Express everything from the line containing "At what (x,y)" down to the end of the material as a JSON list of strings, one string per line and blank lines omitted, leaving out the pictures.
== Supplied data ==
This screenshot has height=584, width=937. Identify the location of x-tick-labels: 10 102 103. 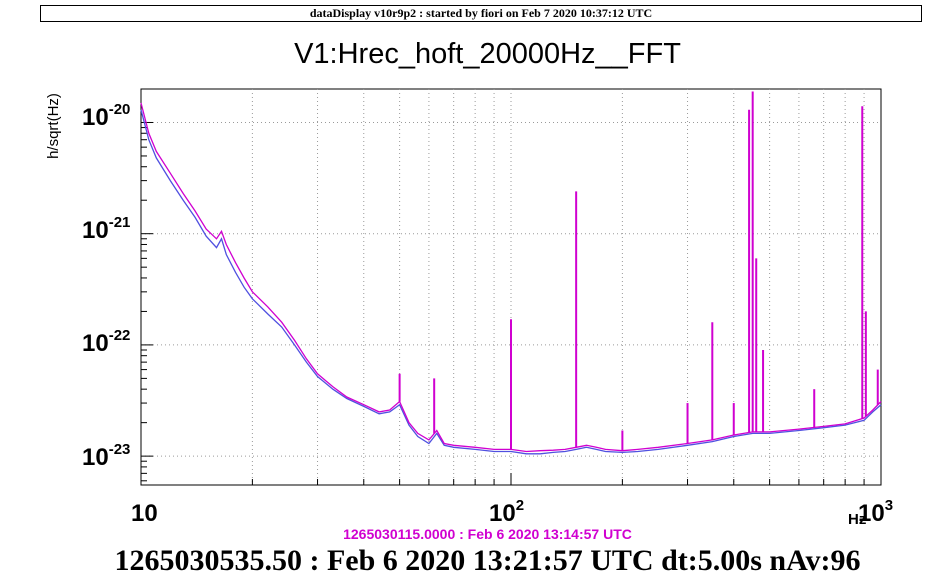
(512, 512).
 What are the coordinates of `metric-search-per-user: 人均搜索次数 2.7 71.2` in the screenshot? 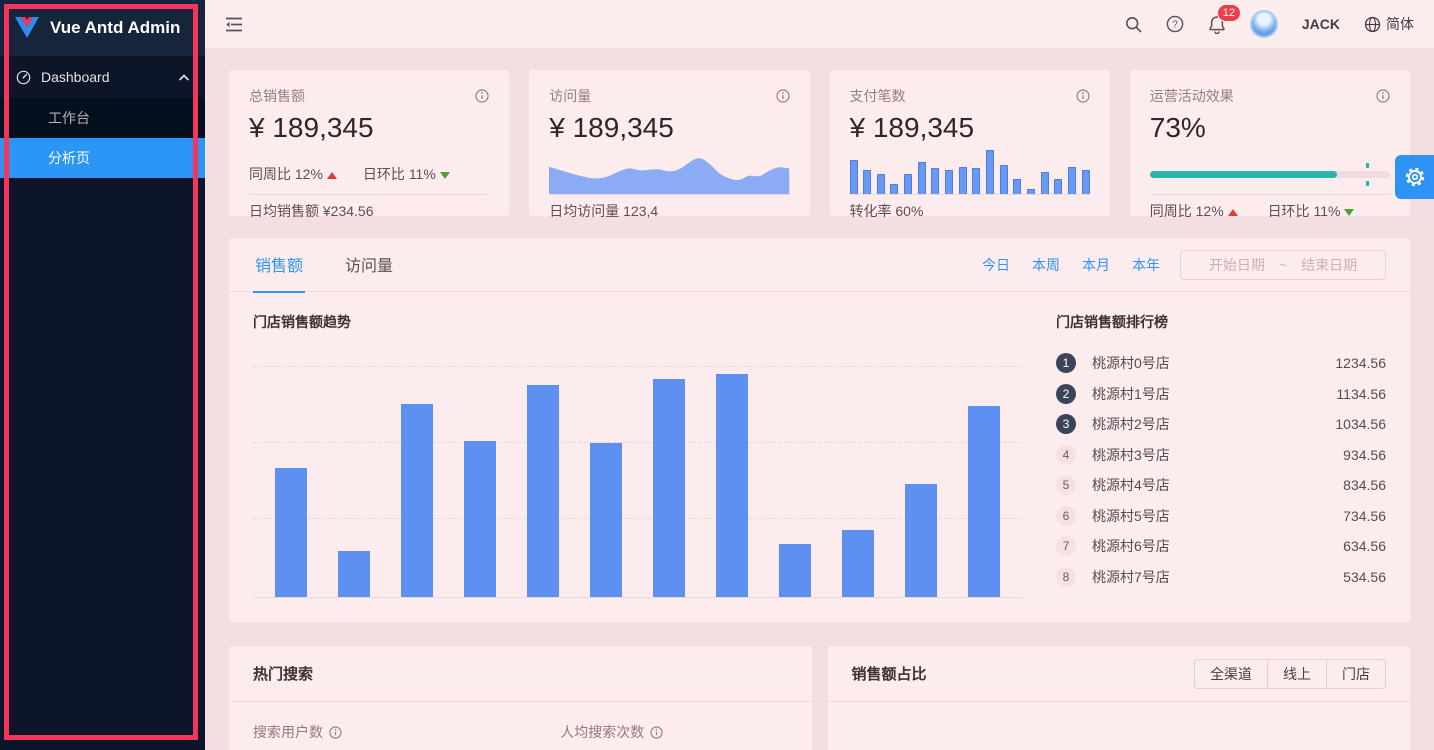 It's located at (654, 736).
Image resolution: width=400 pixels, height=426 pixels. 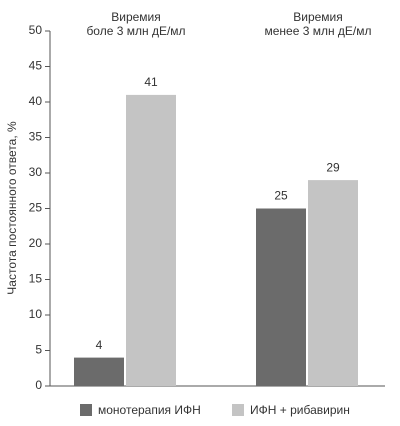 What do you see at coordinates (36, 279) in the screenshot?
I see `y-tick-label: 15` at bounding box center [36, 279].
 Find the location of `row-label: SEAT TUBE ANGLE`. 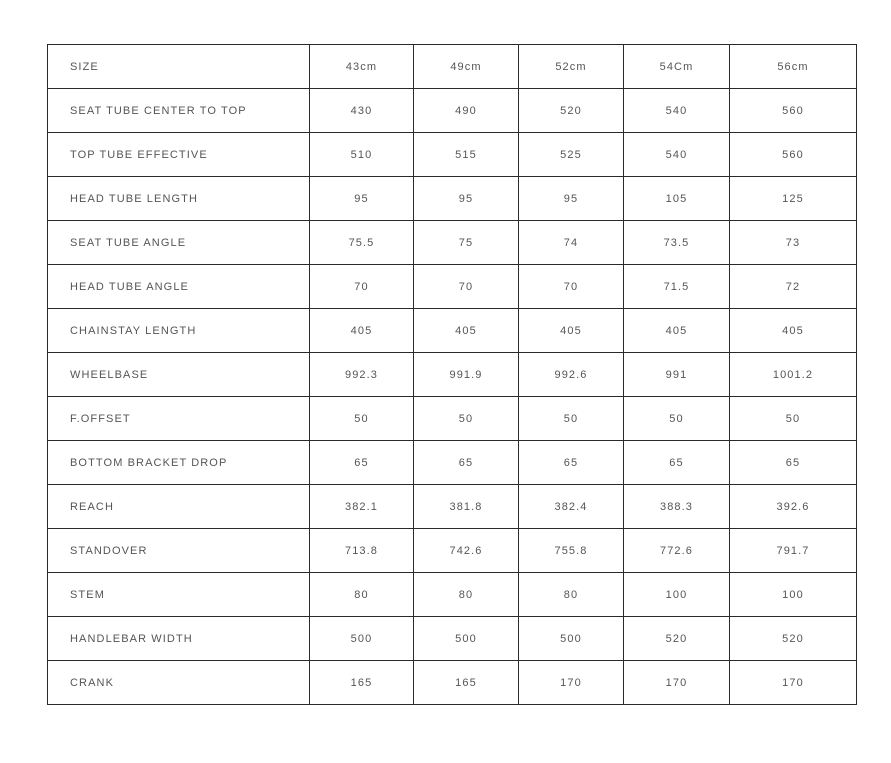

row-label: SEAT TUBE ANGLE is located at coordinates (178, 242).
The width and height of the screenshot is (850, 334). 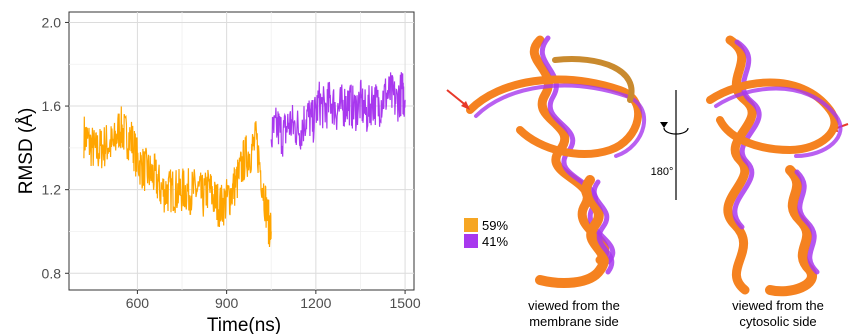 What do you see at coordinates (404, 303) in the screenshot?
I see `x-tick-label: 1500` at bounding box center [404, 303].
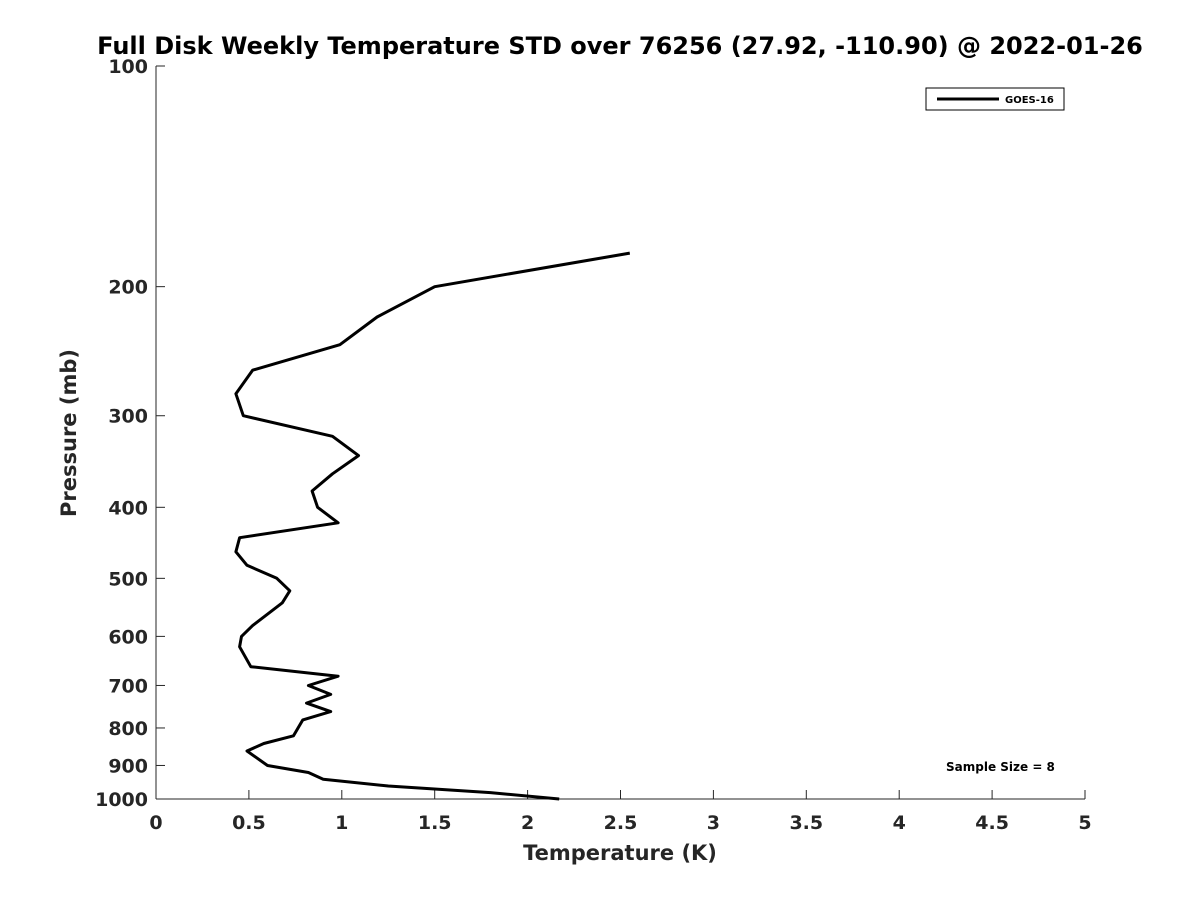 Image resolution: width=1200 pixels, height=900 pixels. What do you see at coordinates (900, 823) in the screenshot?
I see `x-tick-label: 4` at bounding box center [900, 823].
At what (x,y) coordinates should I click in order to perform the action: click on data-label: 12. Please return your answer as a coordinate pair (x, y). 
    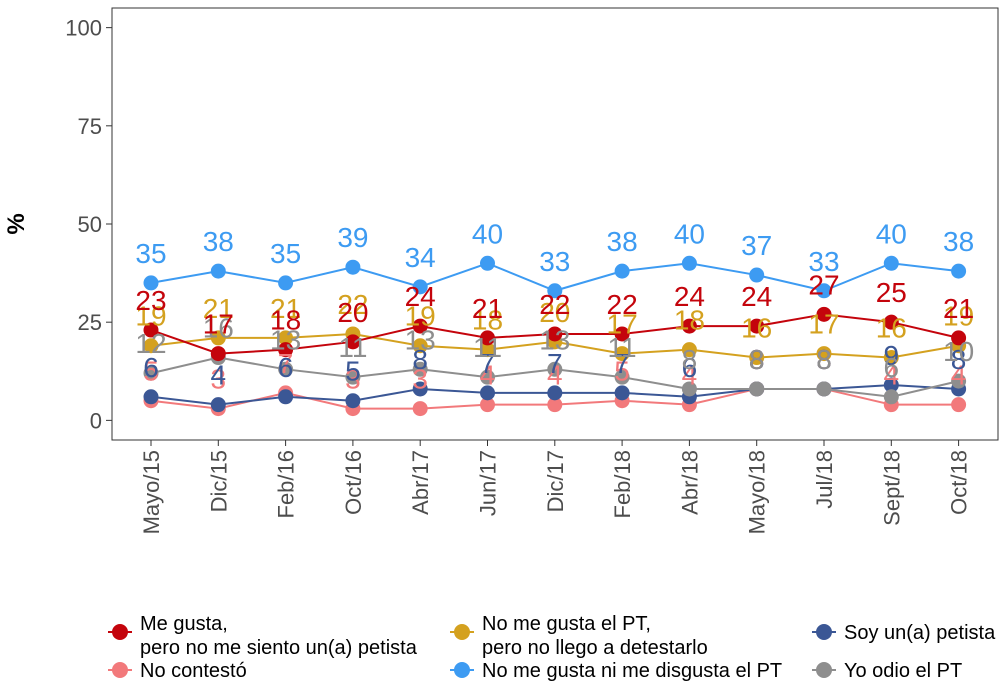
    Looking at the image, I should click on (150, 344).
===
### Output of the exercise
[
  "At what (x,y) coordinates should I click in order to perform the action: click on data-label: 12. Please return your answer as a coordinate pair (x, y). ",
  "    Looking at the image, I should click on (150, 344)."
]